Most patients are prescribed H. pylori treatment without culture and antibiotic susceptibility testing as current NICE dyspepsia guidance recommends that patients with recurrent dyspepsia should be tested for H. pylori using a non-invasive breath or faecal antigen test. The Maastricht III Consensus recommends surveillance of primary H. pylori antibiotic resistance to inform guidance for empirical first-line treatment. They also recommend that clarithromycin should no longer be prescribed for H. pylori if local resistance is above 15–20%. A two centre longitudinal UK study between 2000 and 2005 showed that H. pylori resistance to clarithromycin increased from 6% to 13%. However, our 2008 English survey showed that culture and antibiotic susceptibility testing using Epsilometer test (E-test) minimum inhibitory concentration (MIC) strips was only routinely performed on a weekly basis in two microbiology laboratories in England and Wales and in the HPA reference laboratory. As a result, very few laboratories have Clinical Pathology Accreditation (CPA) for H. pylori culture and susceptibility and there is now no formal prospective surveillance of H. pylori antibiotic resistance.

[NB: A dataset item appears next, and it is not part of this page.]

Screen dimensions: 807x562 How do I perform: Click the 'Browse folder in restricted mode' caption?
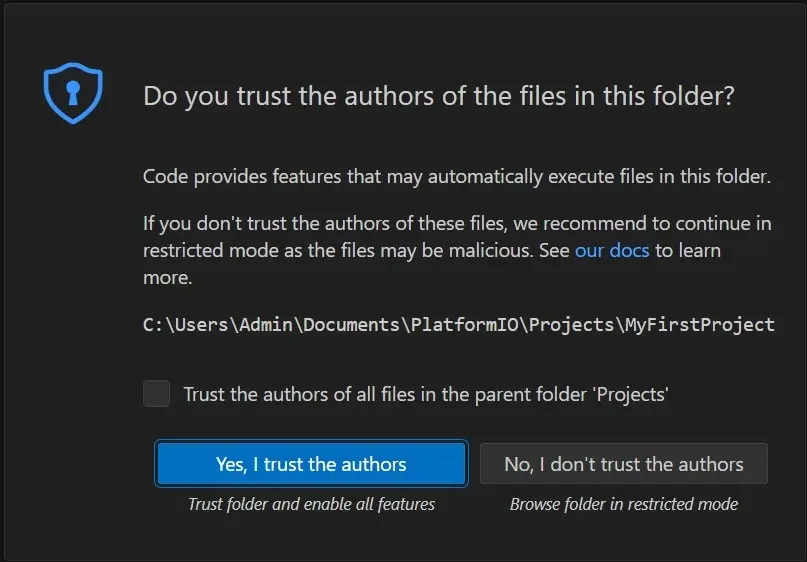coord(623,504)
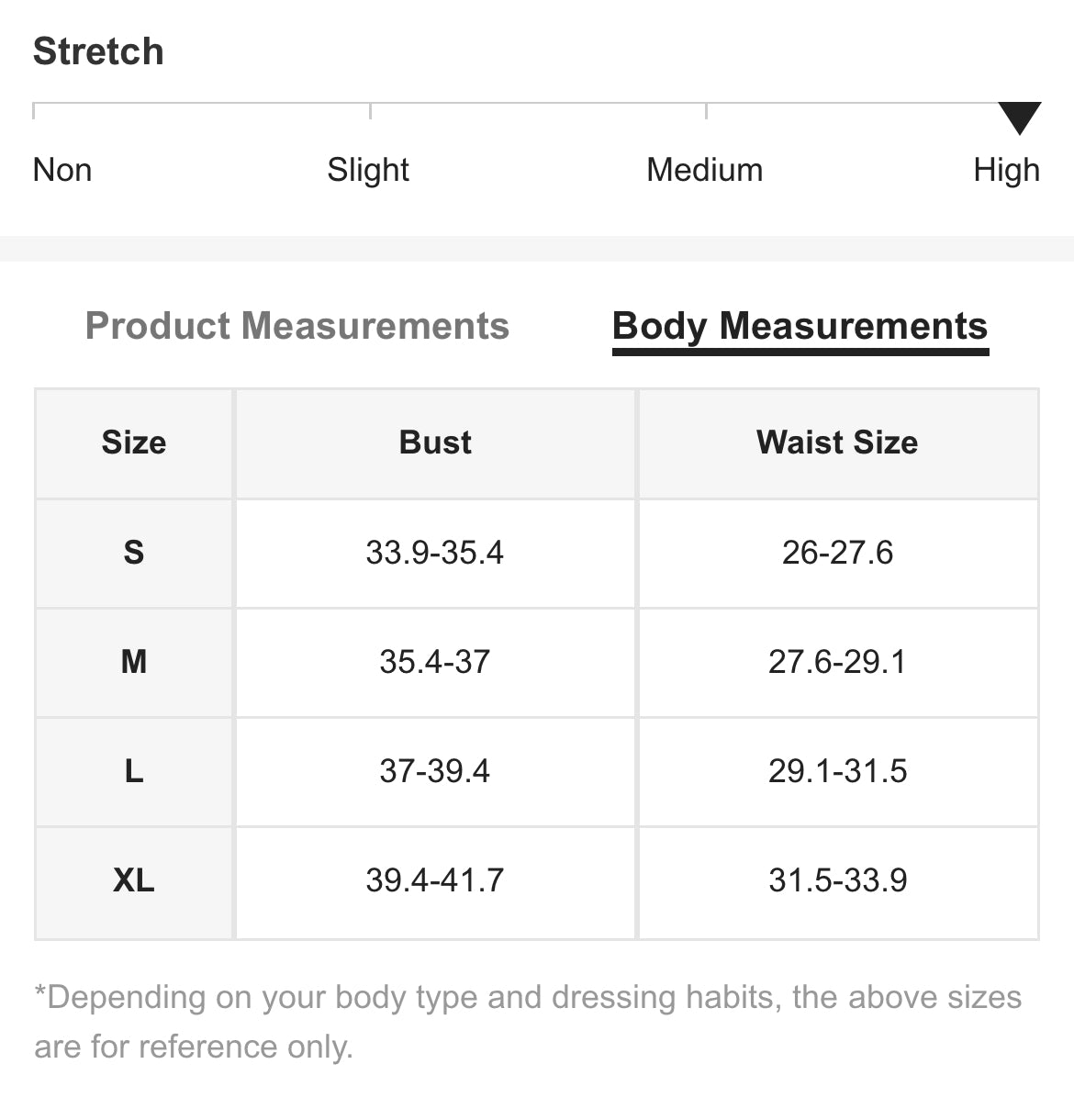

The objectives of this study were threefold: (i) to estimate antibiotic resistance in H. pylori in UK endoscopy patients, (ii) to investigate whether or not previous courses of antibiotics increased the risk of resistance and (iii) to investigate whether or not the collection procedures and number of biopsy specimens received for culture are sufficient to support a culture based surveillance system. This data will inform treatment guidance and how any future National H. pylori antibiotic resistance surveillance system should be set up.